Instruction. Repeat word for word the passage of the limit thread below, from "I want to use" to "would crumble, right?".

Text block section start

I want to use a $\epsilon,\delta$-proof for the existence and value for the limit of $$\log \sinh{(x^2)}-x^2$$ for $x \rightarrow \infty$.
Now, I know the definition for such proof to be $\forall \epsilon > 0 \exists c \forall x > c: \left | f(x)-L \right |<\epsilon$.
I am struggeling to approach this problem as I am not familiar with the method for such proofs. What if the limit as $x \rightarrow \infty$ is $\infty$ then this definition would crumble, right?
The limit is $\log\left(\frac12\right)$. In order to see why, note that\begin{align}\log\left(\sinh\left(x^2\right)\right)-x^2&=\log\left(e^{x^2}-e^{-x^2}\right)-\log(2)-\log\left(e^{x^2}\right)\\&=\log\left(1-e^{-2x^2}\right)+\log\left(\frac12\right)\end{align}and that therefore$$\log\left(\sinh\left(x^2\right)\right)-x^2-\log\left(\frac12\right)=\log\left(1-e^{-2x^2}\right).$$So, since $1-e^{-2x^2}<1$ for any real number $x$, we have$$\left|\log\left(\sinh\left(x^2\right)\right)-x^2-\log\left(\frac12\right)\right|=-\log\left(1-e^{-2x^2}\right).$$So, given any $\varepsilon>0$, take $M=\sqrt{-\frac{\log\left(1-e^{-\varepsilon}\right)}2}$ and then\begin{align}x>M&\iff x>\sqrt{-\frac{\log\left(1-e^{-\varepsilon}\right)}2}\\&\iff2x^2>-\log\left(1-e^{-\varepsilon}\right)\\&\iff-2x^2<\log\left(1-e^{-\varepsilon}\right)\\&\iff e^{-2x^2}<1-e^{-\varepsilon}\\&\iff1-e^{-2x^2}>e^{-\varepsilon}\\&\iff\log\left(1-e^{-2x^2}\right)>-\varepsilon\\&\iff-\log\left(1-e^{-2x^2}\right)<\varepsilon.\end{align}

Text block section end
Given entries section start

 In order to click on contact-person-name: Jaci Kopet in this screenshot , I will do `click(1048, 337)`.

Given entries section end
Given entries section start

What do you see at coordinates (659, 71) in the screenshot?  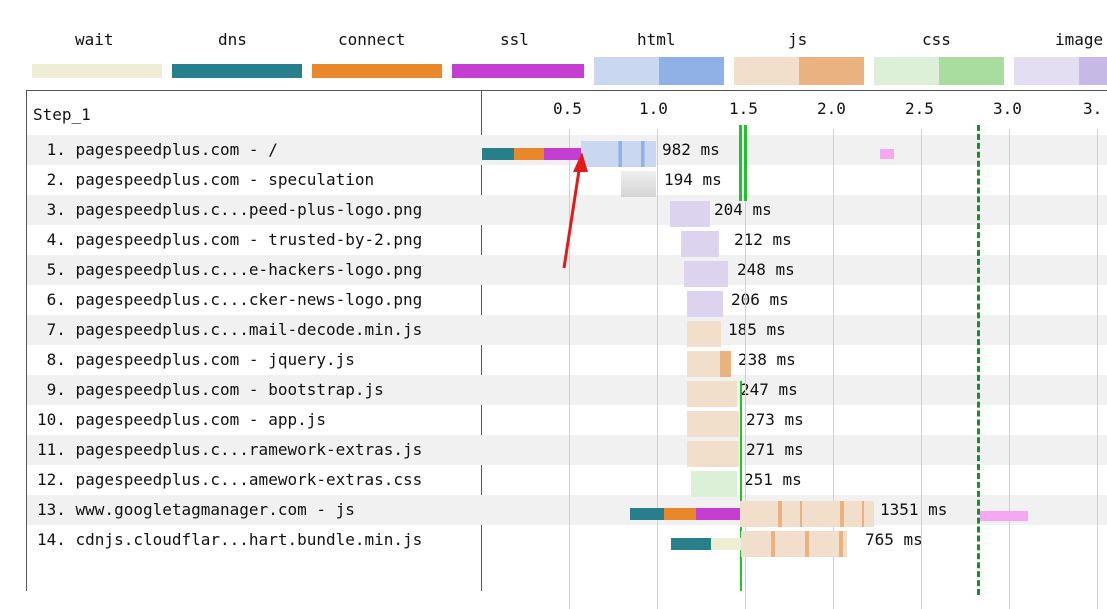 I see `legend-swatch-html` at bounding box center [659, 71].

Given entries section end

Your solution.
I want to use a $\epsilon,\delta$-proof for the existence and value for the limit of $$\log \sinh{(x^2)}-x^2$$ for $x \rightarrow \infty$.
Now, I know the definition for such proof to be $\forall \epsilon > 0 \exists c \forall x > c: \left | f(x)-L \right |<\epsilon$.
I am struggeling to approach this problem as I am not familiar with the method for such proofs. What if the limit as $x \rightarrow \infty$ is $\infty$ then this definition would crumble, right?